No serviço público, receber salário integral sem cumprir a carga horária configura ato de improbidade administrativa com enriquecimento ilícito

O Ministério Público de Santa Catarina (MPSC) ingressou com ação civil pública por ato de improbidade administrativa contra um odontólogo do Município de Palmeira. O servidor público cumpria apenas 12 das 20 horas de sua carga horária semanal, mas recebia os vencimentos integralmente.

Na ação, o Promotor de Justiça da Comarca de Otacílio Costa, Thiago Alceu Nart, relata que quando foi implantado o ponto eletrônico pelo Município de Palmeira, em 2014, o odontólogo recusou-se a registrar a entrada e saída do trabalho.
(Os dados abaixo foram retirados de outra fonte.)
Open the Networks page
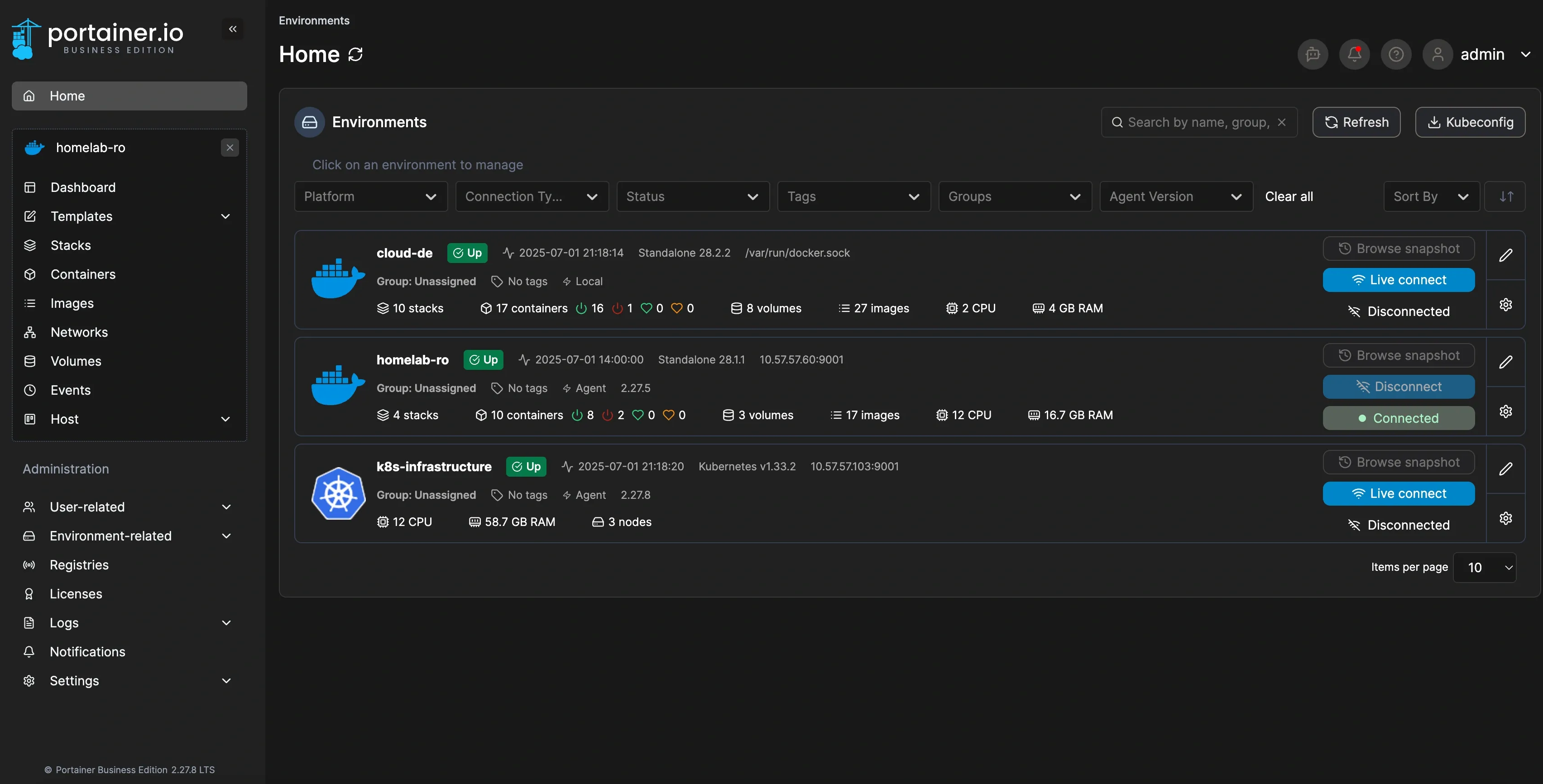 78,332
Conforme apurou o Ministério Público em inquérito civil, somente a partir de abril de 2016 o registro eletrônico passou a ser feito pelo dentista. Segundo o Promotor de Justiça, o motivo da recusa inicial fica claro quando o registro eletrônico passa a ser feito. “Os documentos revelam que o requerido labora somete às quartas e sextas-feiras e constantemente descumpre sua carga horária de 20 horas semanais”, completa Nart.

Assim, apesar de seu cargo público exigir o cumprimento de 20 horas semanais, o odontólogo trabalhava no máximo 12 horas semanais, tendo, em setembro deste ano, trabalhado apenas quatro horas semanais. “Desta forma enriquece de maneira ilícita pois recebe seus vencimentos de forma integral, com consequente prejuízo ao erário e ao atendimento da população local, bem como em desrespeito aos princípios que regem a administração pública”, considera o Promotor de Justiça.

Além do pedido para reparação do dano causado ao erário, o Ministério Público requer na ação a aplicação das penalidades previstas na Lei de Improbidade Administrativa: perda dos valores acrescidos ilicitamente ao patrimônio; perda da função pública; suspensão dos direitos políticos; pagamento de multa civil de até três vezes o valor do acréscimo patrimonial; e proibição de contratar com o Poder Público. A ação ainda não foi avaliada pelo Poder Judiciário.